Bahkan kemungkinannya meningkat hingga tiga kali lipat pada mereka yang berusia 57 tahun atau lebih muda.

Para peneliti menganalisis data dari tingkat hormon di rambut dan kulit kepala pada lebih dari enam ribu sampel rambut yang diperoleh dari pria dan wanita dewasa.

Sampel rambut itu dianalisis selama lima sampai tujuh tahun. Hasilnya, ditemukan setidaknya 133 kejadian penyakit kardiovaskular selama masa studi.

Individu dengan peningkatan kadar hormon kortisol dan kortison, berisiko dua kali lipat mengalami penyakit kardiovaskular.

Namun, bagi mereka yang berusia 57 tahun ke atas, tidak ada hubungan kuat yang diamati antara kortison rambut dan kadar kortisol dengan penyakit kardiovaskular.

Penulis studi dari Pusat Medis Universitas Erasmus di Rotterdam, Prof. Elisabeth van Rossum mengatakan, para peneliti berharap analisis rambut berfungsi sebagai tes untuk membantu dokter dalam mengidentifikasi individu yang berisiko tinggi penyakit kardiovaskular, untuk menghasilkan pendekatan pengobatan baru di masa depan.

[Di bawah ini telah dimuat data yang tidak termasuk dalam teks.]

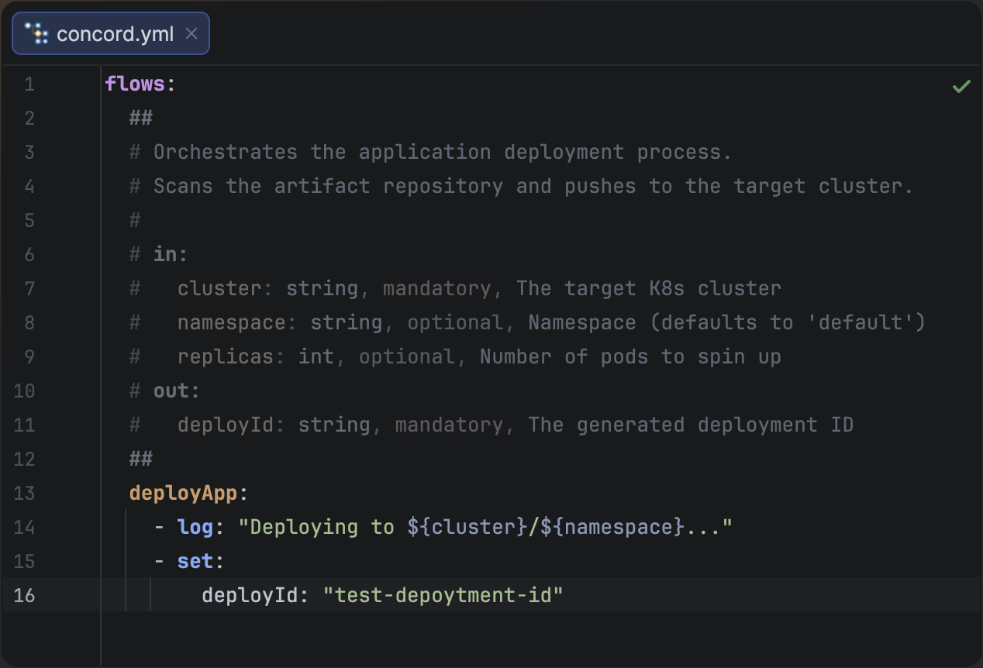Image resolution: width=983 pixels, height=668 pixels.
Task: Click the green inspection checkmark icon
Action: pyautogui.click(x=961, y=86)

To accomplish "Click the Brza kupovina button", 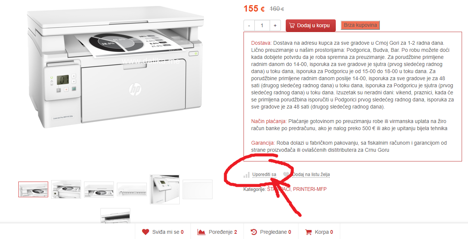I will (360, 25).
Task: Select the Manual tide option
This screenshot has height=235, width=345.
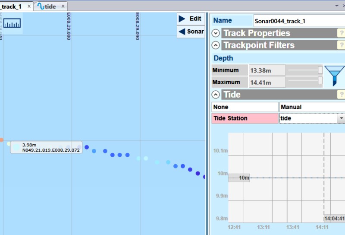Action: coord(311,107)
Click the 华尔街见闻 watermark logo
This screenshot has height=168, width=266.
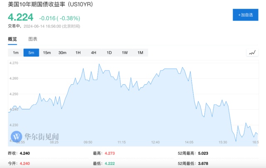[x=35, y=136]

"Harapan kami adalah bahwa analisis rambut pada akhirnya terbukti bermanfaat sebagai tes yang dapat membantu dokter menentukan individu mana yang mungkin berisiko tinggi terkena penyakit kardiovaskular. Kemudian, mungkin di masa depan penargetan efek hormon stres dalam tubuh bisa menjadi metode baru target pengobatan," jelas Prof. Elisabeth.